Walter Dal Zotto, un uomo di 42 anni abitante a Valli del Pasubio (Vicenza), ha perso il lavoro. Ha smesso di pagare le rate del mutuo della sua casa che è stata messa all’asta. Dieci giorni fa un ufficiale giudiziario e un aspirante acquirente sono entrati nella casa e lo hanno trovato seduto sul divano con le gambe accavallate semi-mummificato. Era morto da dieci mesi.

La mummificazione ha afferrato non l’uomo morto, ma la sua solitudine che ha oltrepassato la morte. Come la muffa si appropria del pane non mangiato, dimenticato, la mummia si è impadronita dell’essere umano non amato. Un uomo desolatamente solo muore e solo allora la sua domanda di desiderio, rinchiusa in se stessa, non comunicante, ma pur sempre viva nel suo isolamento, cede e viene posseduta dalla muffa delle «relazioni sociali».

Quando si muore, si muore soli. Perdendo non se stessi, ma le persone amate a cui morendo ci si aggrappa, anche quando il conflitto con loro le ha rese irraggiungibili e l’amore è sopravvissuto solo grazie all’odio o come potenzialità sospesa o congelata.

Gli ultimi pensieri, le ultime allucinazioni dell’eros sono per loro. Si affida ai vivi la propria solitudine, che riassume nella sua configurazione finale tutti i momenti in cui ci si è sentiti soli. I vivi devono prendere cura di questa solitudine, ciò fa parte del loro lutto. Devono far rivivere i morti dentro di sé, non farli sentire soli quando li ritrovano in altre persone nel mondo esterno. Se i vivi sono davvero vivi.

Recentemente su Nature Human Behaviour è stato pubblicato uno studio sul rapporto tra l’uso delle parole e la personalità, coordinato da Kevin Lanning dell’Università di Florida. Secondo lo studio, le parole che usiamo quotidianamente rivelano il livello di sviluppo dell’Io, in termini sociali, morali e cognitivi, nonché il tipo di personalità (altruista, consapevole di sé, aggressiva, egoista ecc.) e il suo rapporto con altri modelli di personalità e differenze individuali.

------------------------------------------------------------------------

** Consegna **
Prosegui il brano sulla morte solitaria di Walter Dal Zotto, riprendendo subito dopo la sua ultima frase. Le voci riportate di seguito provengono da una fonte diversa dal brano.

** Voci estratte **
------------------------------------------------------------------------

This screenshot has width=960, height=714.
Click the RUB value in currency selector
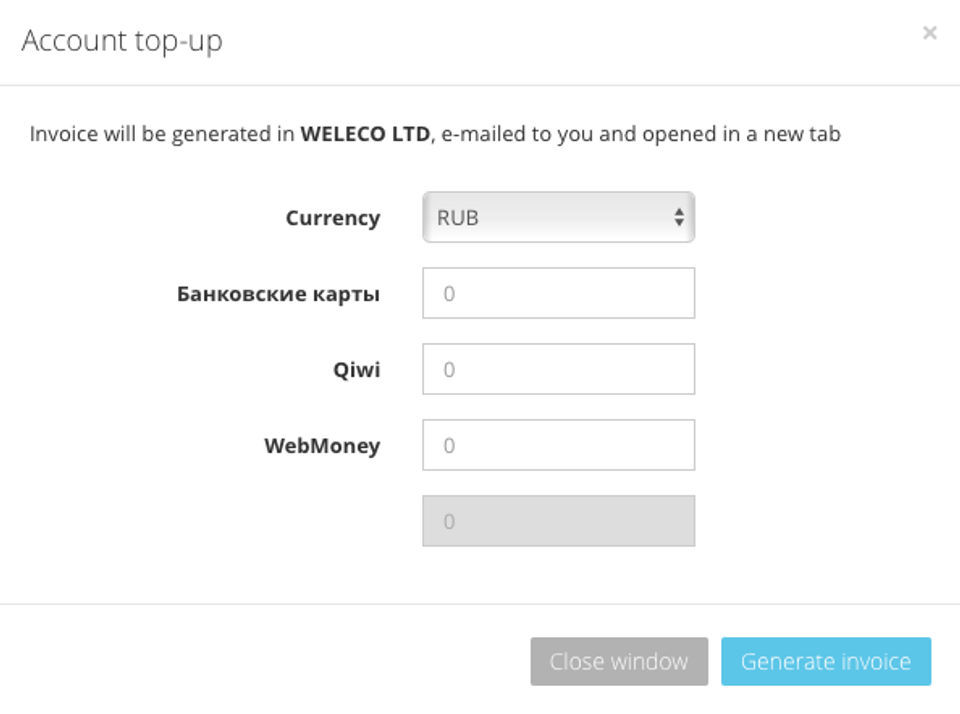(458, 217)
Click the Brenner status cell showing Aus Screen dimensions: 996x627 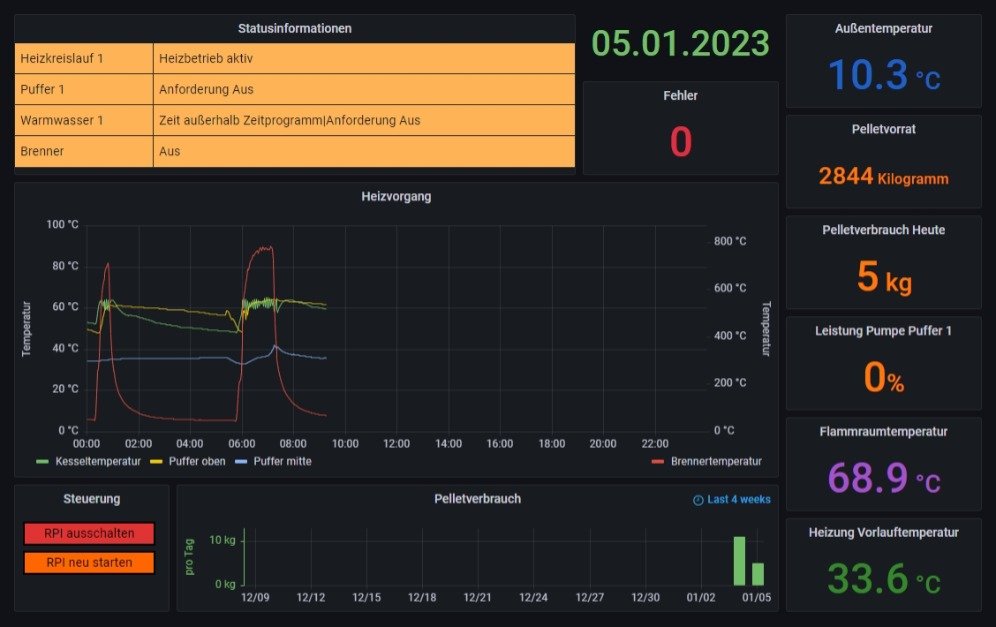[x=364, y=152]
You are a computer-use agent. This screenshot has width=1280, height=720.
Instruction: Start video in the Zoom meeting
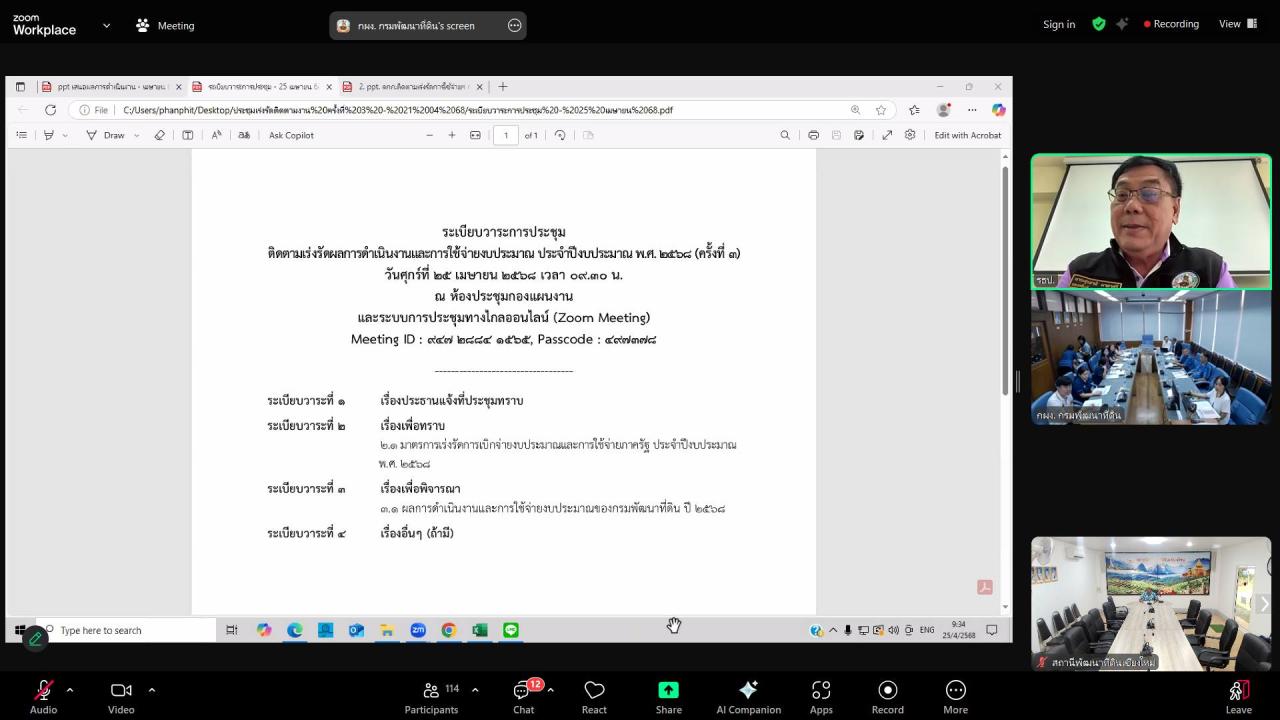pos(120,693)
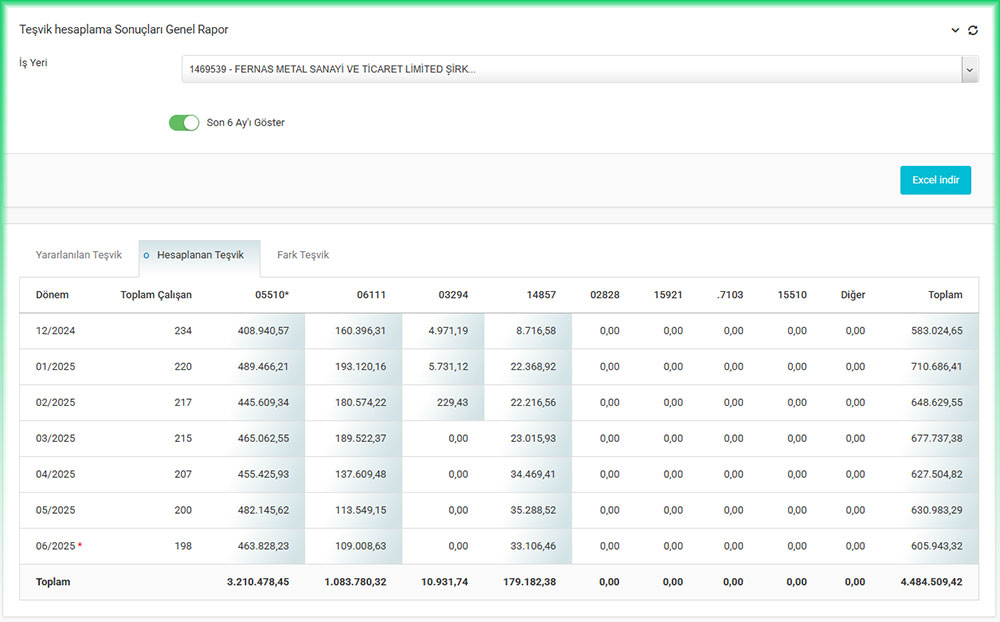This screenshot has width=1000, height=622.
Task: Click the Dönem column header
Action: click(52, 295)
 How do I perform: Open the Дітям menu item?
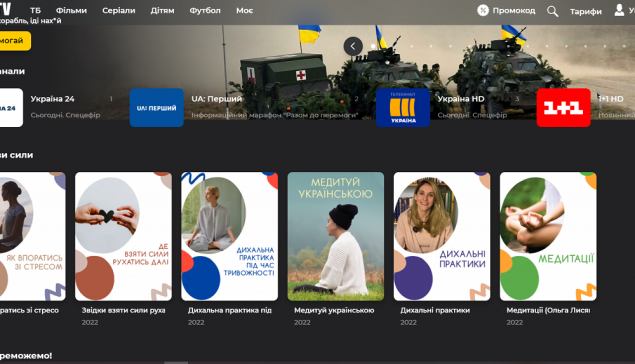(x=162, y=11)
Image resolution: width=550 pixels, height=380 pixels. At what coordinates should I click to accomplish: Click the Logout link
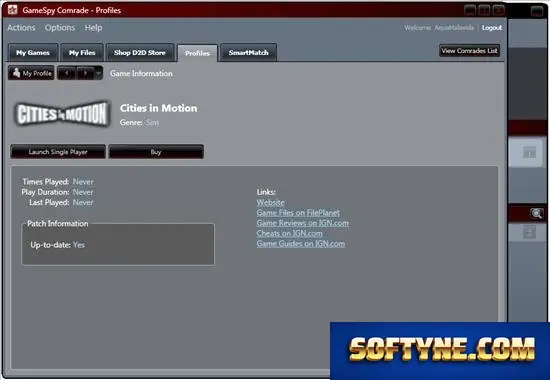[492, 28]
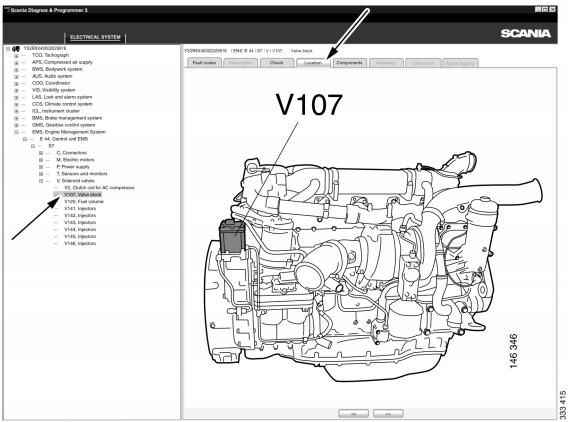The width and height of the screenshot is (568, 422).
Task: Open the Components tab
Action: point(349,63)
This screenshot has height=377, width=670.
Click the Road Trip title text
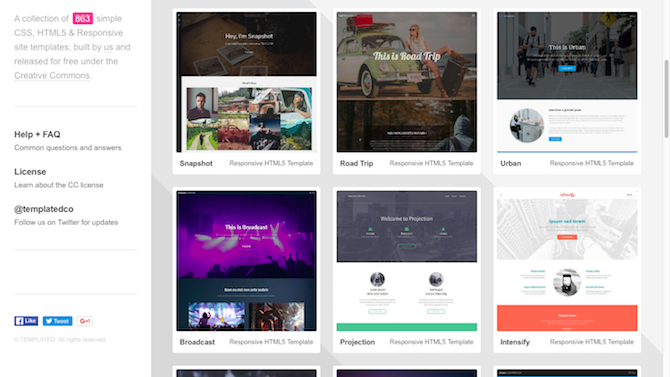[x=356, y=163]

------------------------------------------------------------------------

** Risposta **
Questi tipi di ricerca riscuotono grande successo finanziario, politico e mediatico. Di fatto alloggiano nella superficie dell’esistenza, cercano gli stereotipi dell’omologazione socioculturale, contribuendo alla loro produzione.Tali stereotipi chiamati «tipi di personalità», e oggetto costante di manipolazione, descrivono ciò che dell’essere umano è prevedibile, predeterminabile e pronto al suo uso strumentale. Le parole che l’essere umano usa in modo anonimo nel suo caratterizzarsi in una tipologia di comportamento, nulla veramente dicono di esso come soggetto desiderante. La caratterizzazione, che non è originalità, esprime l’adattamento impersonale dell’individuo alle sue condizioni sociali. Crea una pattina di insensibilità che non lascia respirare la soggettività avvolta in essa.

Secondo il Morbidity and Mortality Weekly Report, principale collettore di dati epidemiologici provenienti dalla sanità pubblica statunitense, più di 200.000 persone sono morte dal 1999 al 2016 a causa di overdose da oppiacei usati come antidolorifici. Con un tasso di mortalità quintuplicato in questo lasso di tempo. Negli Stati uniti c’è una grave epidemia di abuso di oppiacei, dovuto a un rifiuto psichico del dolore.

Sempre negli Stati uniti il lutto è stato classificato come malattia perché potesse essere autorizzata la somministrazione di antidepressivi anche nel suo caso. Si vive per non soffrire, a rischio di comprimere la vita dentro di sé e morire emotivamente, mentre si è fisicamente vivi. La mummificazione visibile dei morti, testimonianza dell’incuria dei vivi, rivela in modo indiretto la mummificazione invisibile di questi ultimi.